Discover also the other recipes with strawberries

chantilly cream with strawberries
  • Difficulty: Easy
  • Cost: Medium
  • Rest time: 3 Hours
  • Preparation time: 25 Minutes
  • Portions: 8 People
  • Cooking methods: Stove
  • Cuisine: Italian
  • Seasonality: Spring, Summer

Ingredients

  • 2 cups whole milk
  • 5 egg yolks
  • 2/3 cup sugar
  • 3 tbsp cornstarch
  • 3 tbsp rice starch
  • 1 vanilla pod
  • 1 lemon
  • 1 pinch salt
  • 1 cup heavy whipping cream
  • 1/2 cup powdered sugar
  • 1 vanilla pod
  • 2.2 lbs strawberries
  • 1/2 cup sugar
  • 1 lemon

Tools

  • 1 Knife
  • 1 Mixer
  • 1 Whisk
  • 2 Bowls
  • 1 Pot
  • 8 Cups

Steps

  • Split the vanilla pod in half and use a small knife to scrape out the seeds.
    Pour the milk into a pot with the lemon peel and the vanilla pod, bring to the stove and heat over low heat until boiling.
    Place the vanilla seeds with the egg yolks and sugar in a bowl and mix well with a whisk.
    Add the starches and a pinch of salt.
    Pour the cream into the hot milk and mix with a whisk.
    Bring to a cook, always stirring, about 5 minutes over low heat.
    Remove from the heat and pour into a cold bowl.
    Cover with plastic wrap in contact and cool quickly in ice water, then transfer to the fridge for at least 3 hours.

  • Pour the cream into a bowl with powdered sugar and vanilla seeds.
    Whip with the electric mixer at maximum speed until the cream is shiny and semi-whipped.
    Store in the fridge.

  • Clean the strawberries and cut them into not too small pieces.
    In a bowl, add the sugar, lemon zest, and strawberries.
    Mix well and let rest for an hour at most.

    Pour the Italian chantilly cream into small glasses or cups.
    Arrange the strawberries on the cream and serve.
    The strawberries can also be flavored with liquor.

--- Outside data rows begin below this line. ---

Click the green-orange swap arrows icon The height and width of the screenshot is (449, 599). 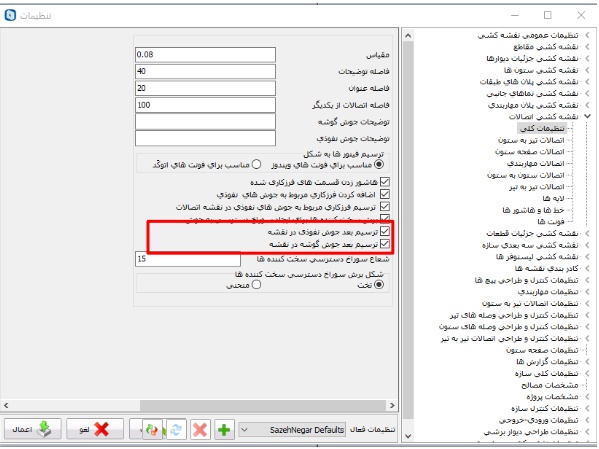[x=152, y=430]
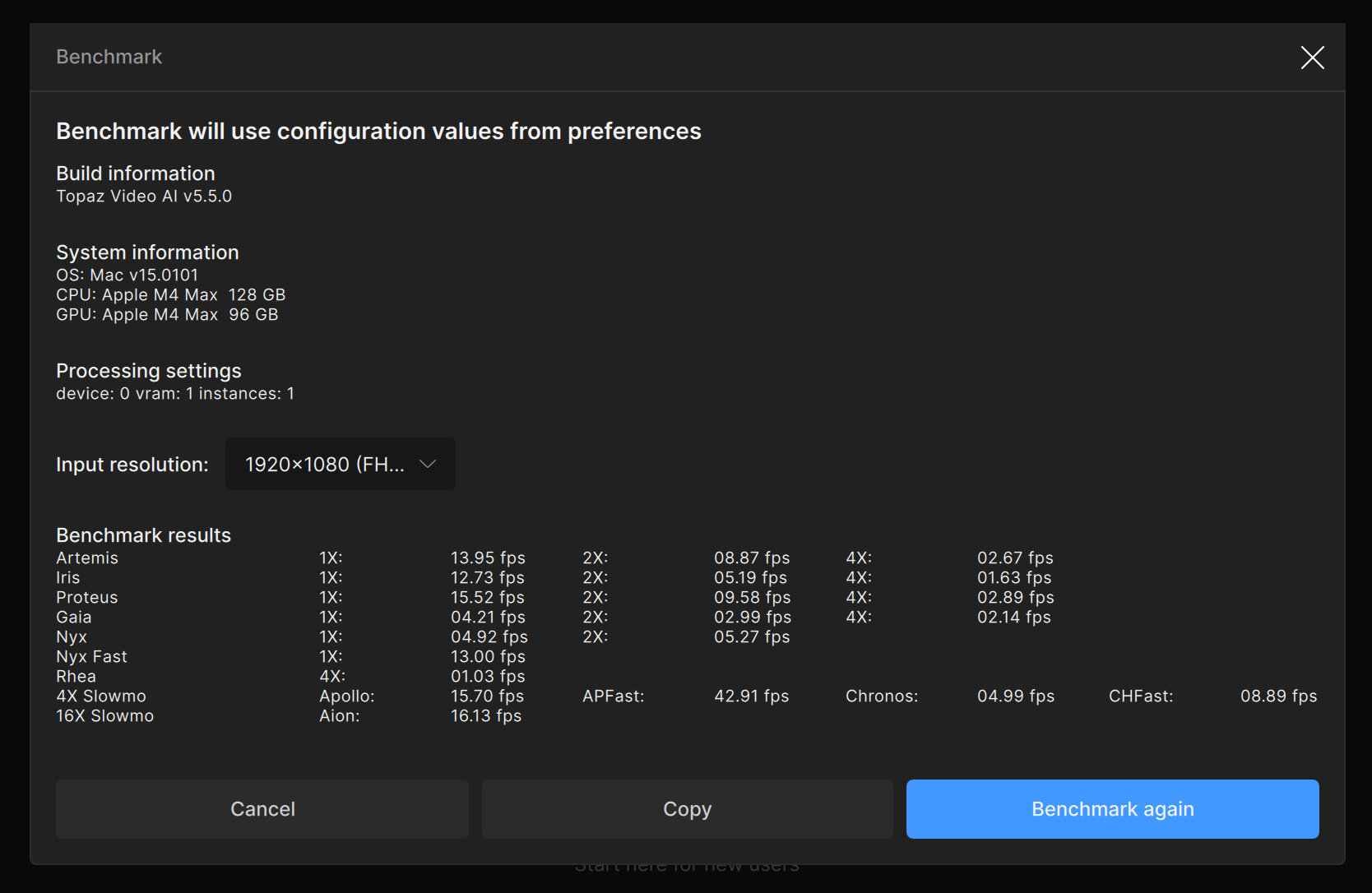Click the chevron arrow in the resolution selector

point(428,465)
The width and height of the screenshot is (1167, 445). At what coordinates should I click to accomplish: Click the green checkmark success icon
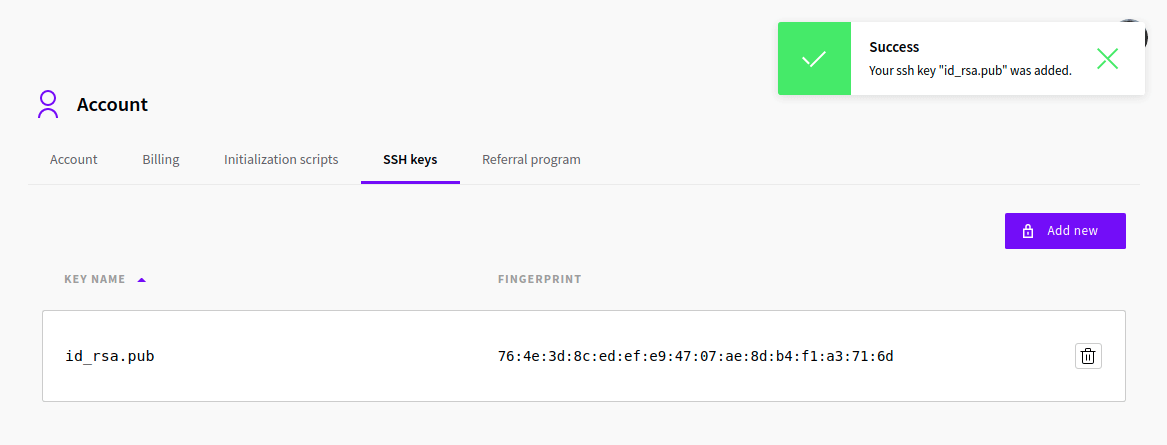pos(814,59)
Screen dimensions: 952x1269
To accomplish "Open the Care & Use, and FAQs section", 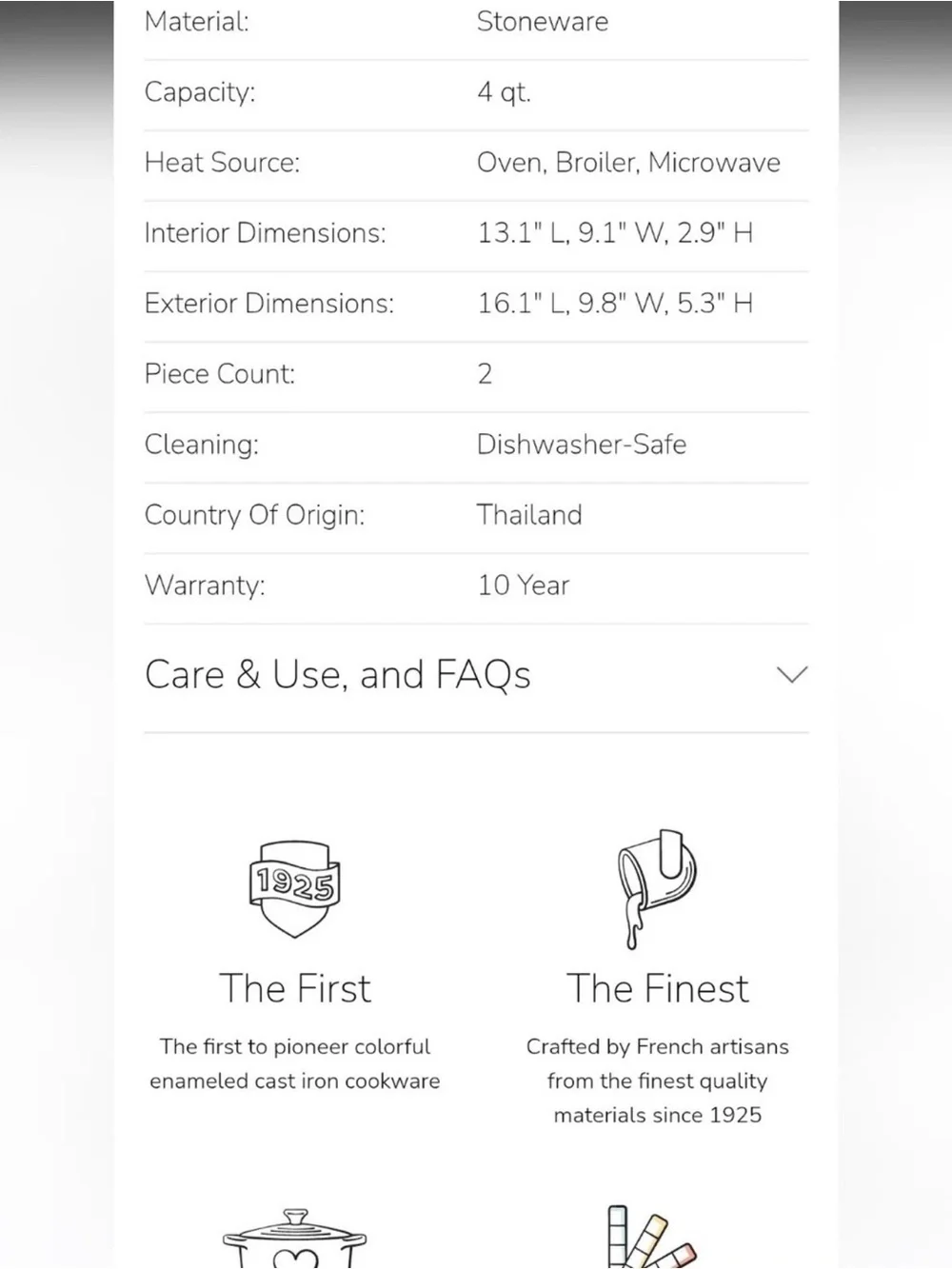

    chantilly cream with strawberries

WARNING: Consult the Italian Celiac Association manual and read the ingredients carefully, to ensure they do not contain gluten contamination.

Advice

It can be stored in the refrigerator for up to 3 days. It is recommended to add the strawberries just before serving.

The proportions vary based on the amount of cream and the texture you want to achieve, 1/3 or 2/3 cream. With 1/3 cream, the diplomatic cream will be thicker, while with 2/3 it will be lighter.

FAQ (Frequently Asked Questions)

  • Can I prepare the Italian CHANTILLY CREAM lactose and gluten-free?

    Yes, you can use lactose-free or completely plant-based products in the same doses given in the recipe. I recommend using a plant-based drink without added sugars with soy or almond. For gluten-free, ensure the ingredients are allowed as per the Italian Celiac Association’s manual.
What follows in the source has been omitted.